Na última década, o músico gravou pela gravadora Telarc, conhecida pela qualidade sonora de seus discos. Entre os projetos desenvolvidos está a série "My Best Friends", onde Brown convida em cada disco músicos com um mesmo instrumento em comum.
Desta vez vamos tratar do disco "Don't Get Sassy", onde Brown está no ambiente que mais gosta, um trio. Aqui, ele é acompanhado pelo pianista Benny Green e o baterista Jeff Hamilton. O disco foi lançado em 94, pela Telarc.

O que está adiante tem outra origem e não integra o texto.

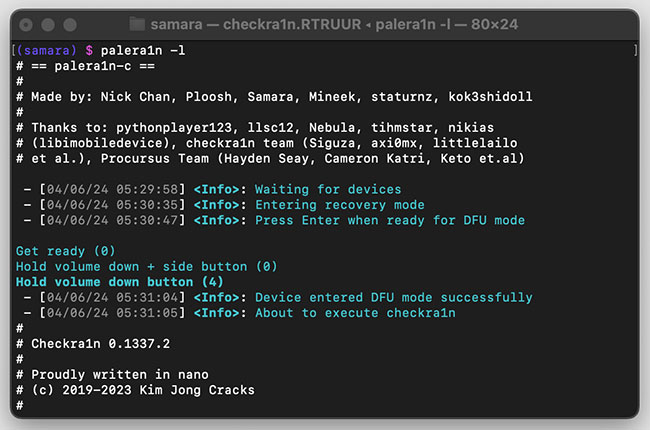Click the gray minimize window button

point(48,25)
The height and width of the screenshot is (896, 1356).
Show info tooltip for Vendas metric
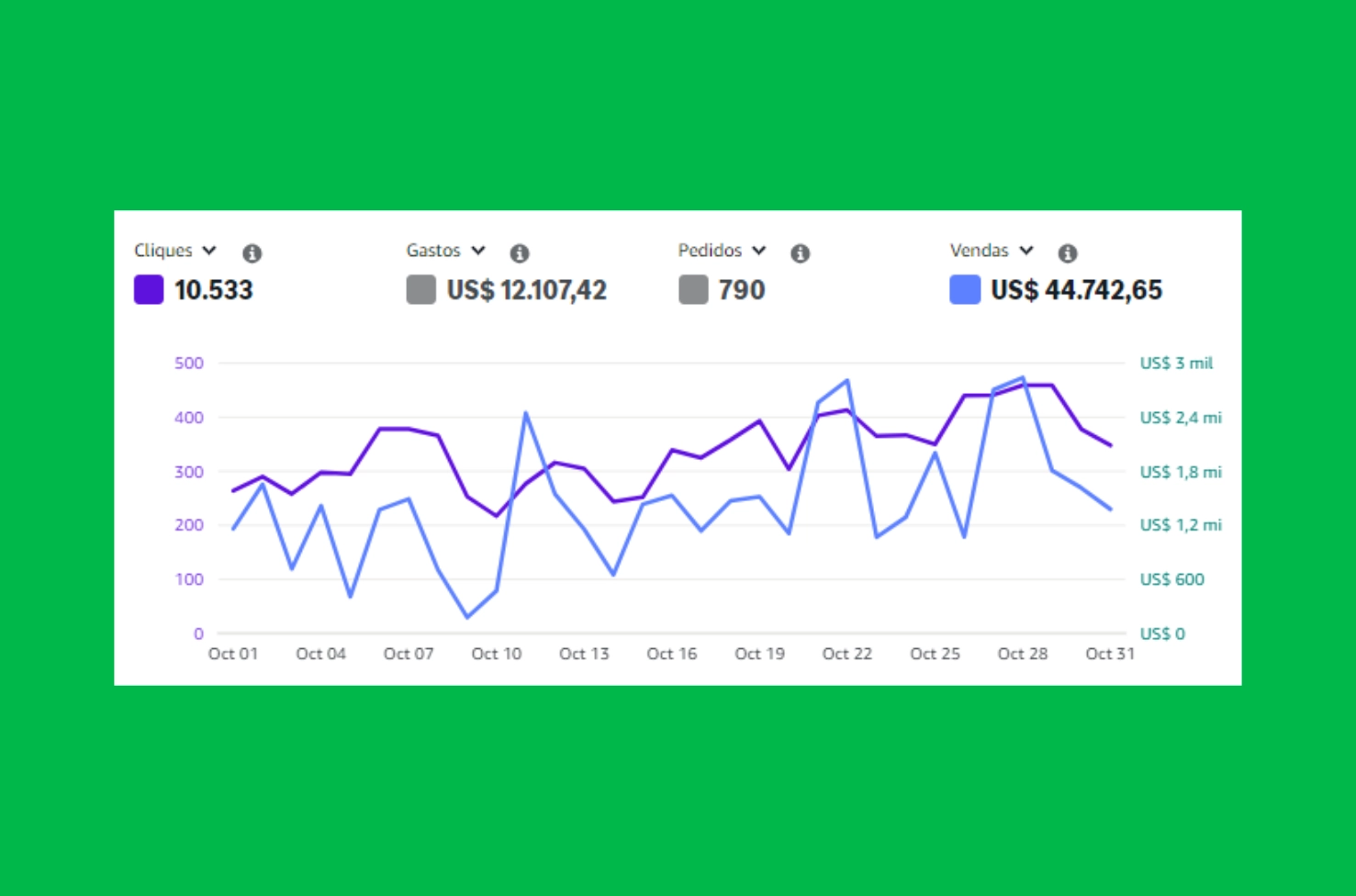[1067, 252]
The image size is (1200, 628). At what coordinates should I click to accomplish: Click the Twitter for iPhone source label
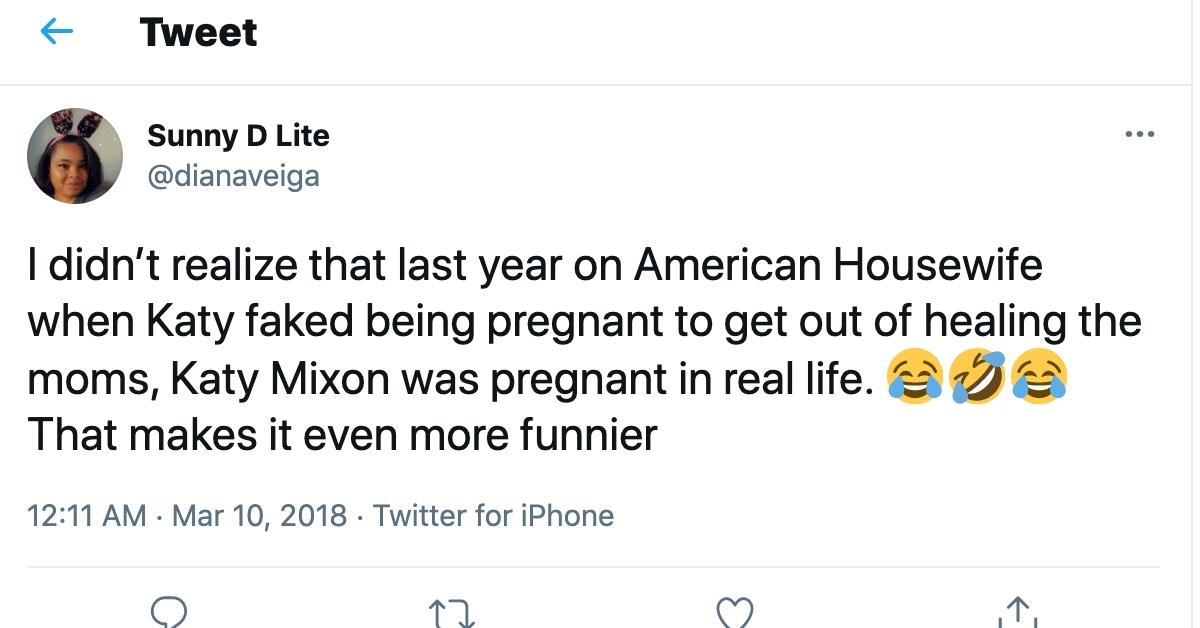pyautogui.click(x=492, y=515)
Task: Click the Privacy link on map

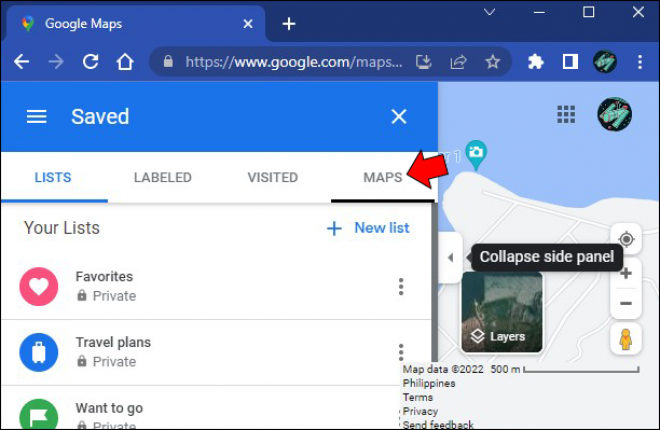Action: (420, 411)
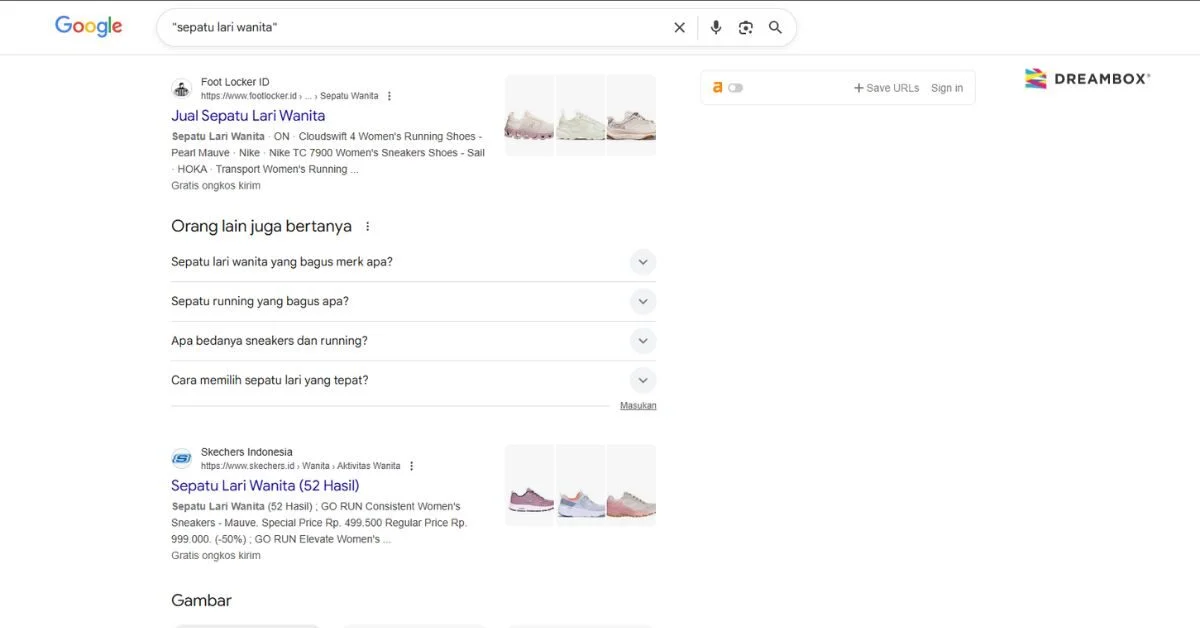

Apesar de ser gravado em estúdio, o trio está muito a vontade. O disco traz duas composições do contra-baixista, "Brown's New Blues" e "When You Go". Mas são nas músicas de outros compositores que o trio brilha. Entre elas: "Kelly's Blues", de Oscar Peterson, "Con Alma", de Dizzy Gillespie, tocado com o arco, e "Everything I Love", do mestre Cole Porter. Um dos momentos mais marcante é um pot-pourri com músicas de Duke Ellington.
Ray Brown foi e é uma unanimidade quando se fala de baixo. Sua genialidade não pode ser comparada com a de Charles Mingus, que foi um músico de vanguarda e um alquimista do baixo, mas Ray Brown, com seu jeito simpático, será lembrado sempre com um dos grandes do jazz.